Uyuni küçük bir kasaba tek gelir kaynakları tuz ve tuz gölünden kaynaklı turizm gelirleri o yüzden adım başı hostel ve  seyahat acentası bulunuyor.  Tuz gölüne gitmenin tek yolu tür satın almak günü birlik tur ve 3 günlük tur olmak üzere iki seçenek sunuyorlar. Siz siz olun 3 günlük tur alın. Sadece Uyuni Tuz gölünü görmekle kalmıyor aynı zamanda bütün Güney Bolivya nın muhteşem golleri ve doğal harikalarını ziyaret ediyorsunuz. 3 Günlük tur herşey dahil size maliyeti 60 dolar gibi birşey.  5 Tane Şilili hatun ve ben olmak üzere 4*4 Toyota Land Cruiser ile yollara düştük. Önce gökyüzünün yeryüzüne indiği yer olan Salar de Uyuni"yi ziyaret ettik.. Gökyüzü gerçekten yeryüzüne birleştiği nadir yerlerden biri ufuk çizgisinin kaybolduğundan dolayı fotoğraf çekerken 3 boyut kavramını yitirdiği için deklanşöre bastığınızda küçük bir kitap bile sizin boyutunuzda görünebiliyor fotoğraflarda. Akşam saat 15:00 gibi salar de uyun i tamamladıktan sonra şoförün evinde kaldık. Evi şehir hayatında uzak çöl gibi bir yerde bulunuyordu. Gece yıldızlar o kadar yakın ki elinizle dokunabilecekmiş gibi hissediyorsun. Baştan ne diye böyle bir yerde ev aldığını yadığamıştım fakat gece o görüntüyü görünce ne kadar haklı olduğunu anladım.
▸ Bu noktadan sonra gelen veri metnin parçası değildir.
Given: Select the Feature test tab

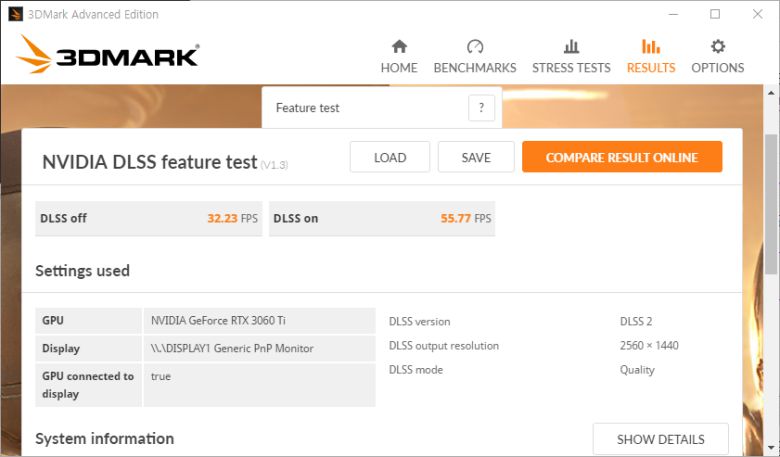Looking at the screenshot, I should tap(308, 108).
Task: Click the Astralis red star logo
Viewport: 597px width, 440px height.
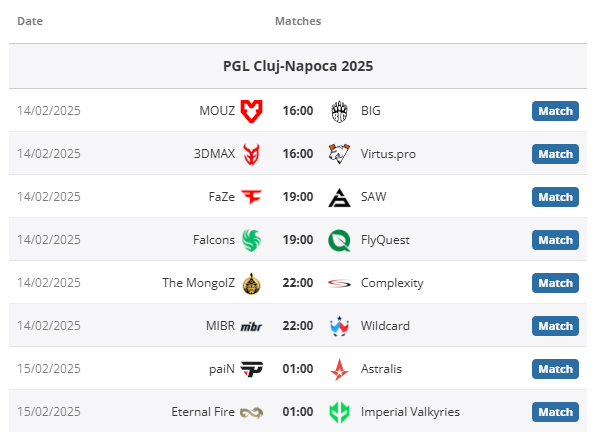Action: click(x=339, y=369)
Toplam 3 günlük turda Salar da Uyuni, Laguna Colorada, Laguna Verde, Ceiser Sol de Manana, Arbol de Pidra, Volcano Licançabur, Quetana Chico, Quetana Grande ve Kızıl gol olarak adlandırılan filamıngolarla dola Laguna Roca yı ziyaret ettik.

Bolivya turunun sonuna gelmiştim bir sonra ki durak Siliydi. Uyuni den Şili- Bolivya  sınır kasabasına geçip artık ok yaydan çıktı pasaport için karakola girmeden bulduğum ilk otobüsle Pedro de Atakama yollarına düştüm.